Child Endangerment is defined by the law as the act or inaction of a guardian of a child that leads to an imminent physical, mental or developmental harm. In some states, child endangerment is a qualification for a child abuse case while other states have a separate child endangerment charge. A child endangerment charge does not necessarily have to be a result from a child being injured. In fact, for someone to be charged with child endangerment, all the state has to prove is that the child has been put in harm’s way because of the action or inaction of the care giver.
Who can you sue for child endangerment?
A person has to be the caregiver of the child who was endangered for him to be the defendant of the lawsuit. So it is usually the parents but if a grandparent, an aunt, or an uncle has accepted the responsibility in caring for the child and they have shown the inability to properly care and protect the child from any harm, then they can also be sued for child endangerment. A teacher or daycare worker in which the child goes to can also be sued if proven that they were not performing their responsibility in keeping the child safe by their actions or inaction.
What actions can qualify as child endangerment?
Again, it is worth repeating that actions and in actions can be basis for a child endangerment cases. For example, a child left alone in a car on a very hot summer day qualifies as child endangerment since this action is proven to cause danger on a child’s health as it can result to heat stroke. Another example is not bringing your child to a hospital when the child is clearly sick. This can be a basis for a case as well since a “reasonable person” knows that when a child is not feeling well or is obviously sick, medical attention must be provided in order to prevent fatality or further harm. Thus, not bringing the child to the hospital for medical attention is putting your child to imminent harm.
The courts also endorsed the use of presumptions in cases of child endangerment. For example, parents who use illegal or controlled drugs with children in premises are presumed to have put the child in danger. In which case, it is the defendants responsibility that the child is in fact not in harm’s way. The state does not have to prove it because it is considered a given. To obtain a conviction, the prosecution must prove beyond a reasonable doubt that the accused committed one of these following acts as per definition of child endangerment.

▶ [TASK]
Copy the passage on child endangerment word for word, from its first sentence to its last.

▶ [RECORD EXTRACTS]

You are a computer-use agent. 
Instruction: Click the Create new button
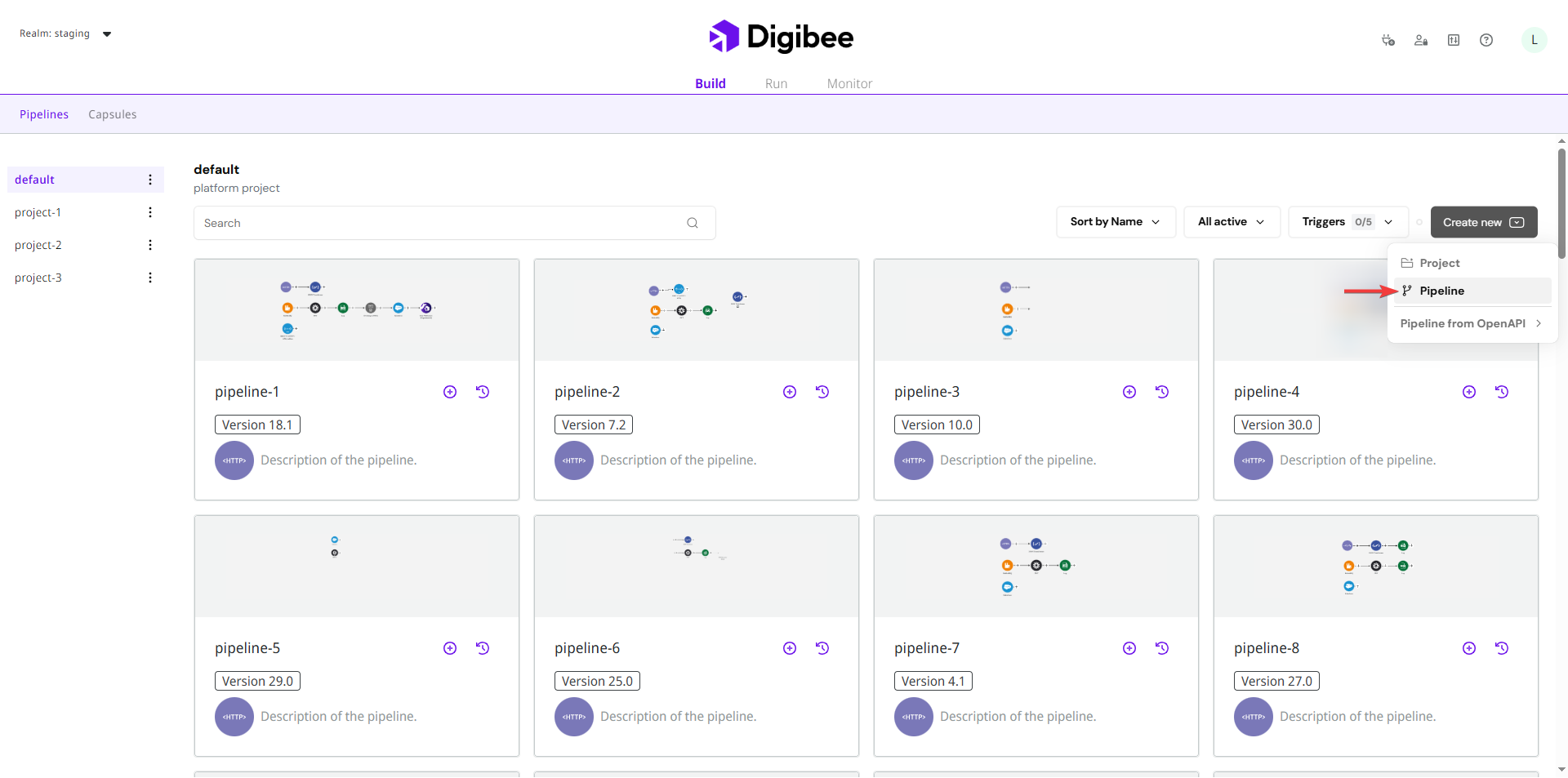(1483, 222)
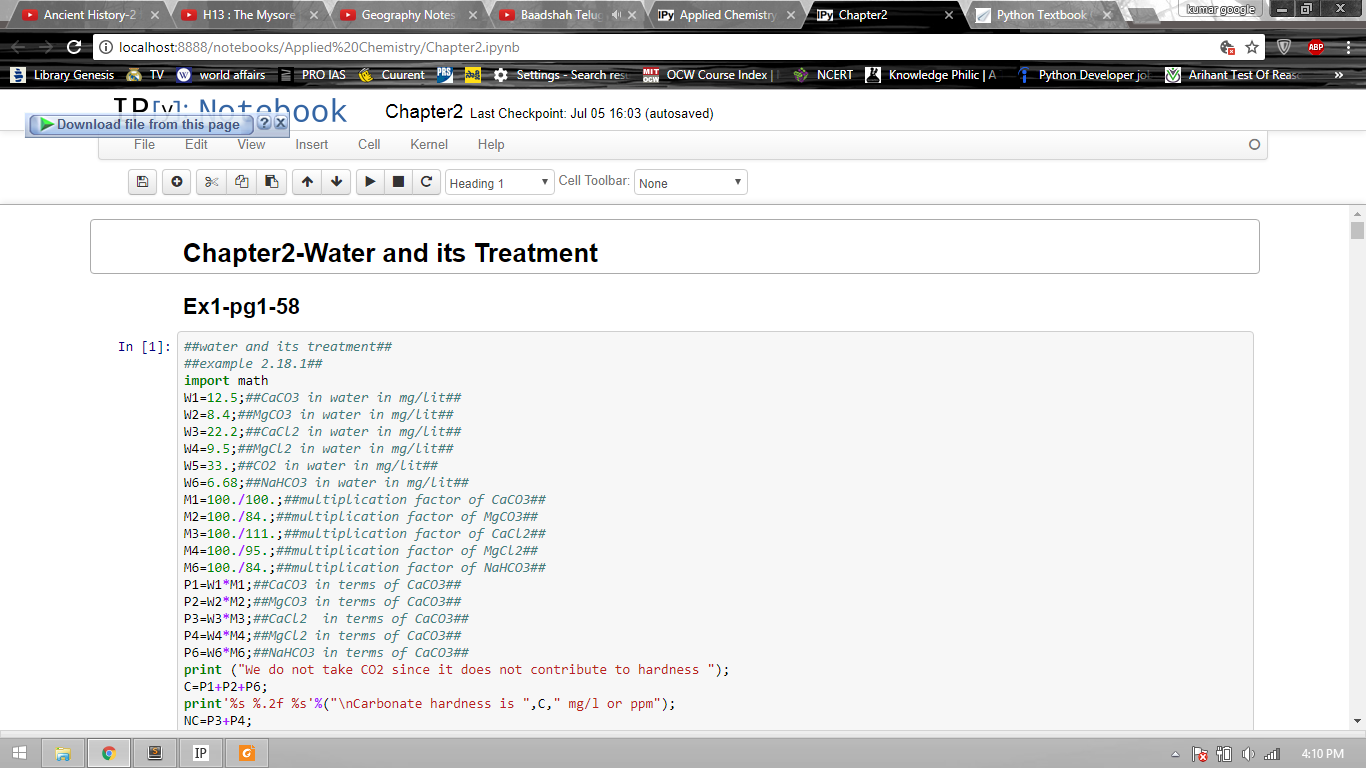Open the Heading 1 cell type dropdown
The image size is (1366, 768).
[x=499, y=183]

▶ [COMPLETED TASK]
Child Endangerment is defined by the law as the act or inaction of a guardian of a child that leads to an imminent physical, mental or developmental harm. In some states, child endangerment is a qualification for a child abuse case while other states have a separate child endangerment charge. A child endangerment charge does not necessarily have to be a result from a child being injured. In fact, for someone to be charged with child endangerment, all the state has to prove is that the child has been put in harm’s way because of the action or inaction of the care giver.
Who can you sue for child endangerment?
A person has to be the caregiver of the child who was endangered for him to be the defendant of the lawsuit. So it is usually the parents but if a grandparent, an aunt, or an uncle has accepted the responsibility in caring for the child and they have shown the inability to properly care and protect the child from any harm, then they can also be sued for child endangerment. A teacher or daycare worker in which the child goes to can also be sued if proven that they were not performing their responsibility in keeping the child safe by their actions or inaction.
What actions can qualify as child endangerment?
Again, it is worth repeating that actions and in actions can be basis for a child endangerment cases. For example, a child left alone in a car on a very hot summer day qualifies as child endangerment since this action is proven to cause danger on a child’s health as it can result to heat stroke. Another example is not bringing your child to a hospital when the child is clearly sick. This can be a basis for a case as well since a “reasonable person” knows that when a child is not feeling well or is obviously sick, medical attention must be provided in order to prevent fatality or further harm. Thus, not bringing the child to the hospital for medical attention is putting your child to imminent harm.
The courts also endorsed the use of presumptions in cases of child endangerment. For example, parents who use illegal or controlled drugs with children in premises are presumed to have put the child in danger. In which case, it is the defendants responsibility that the child is in fact not in harm’s way. The state does not have to prove it because it is considered a given. To obtain a conviction, the prosecution must prove beyond a reasonable doubt that the accused committed one of these following acts as per definition of child endangerment.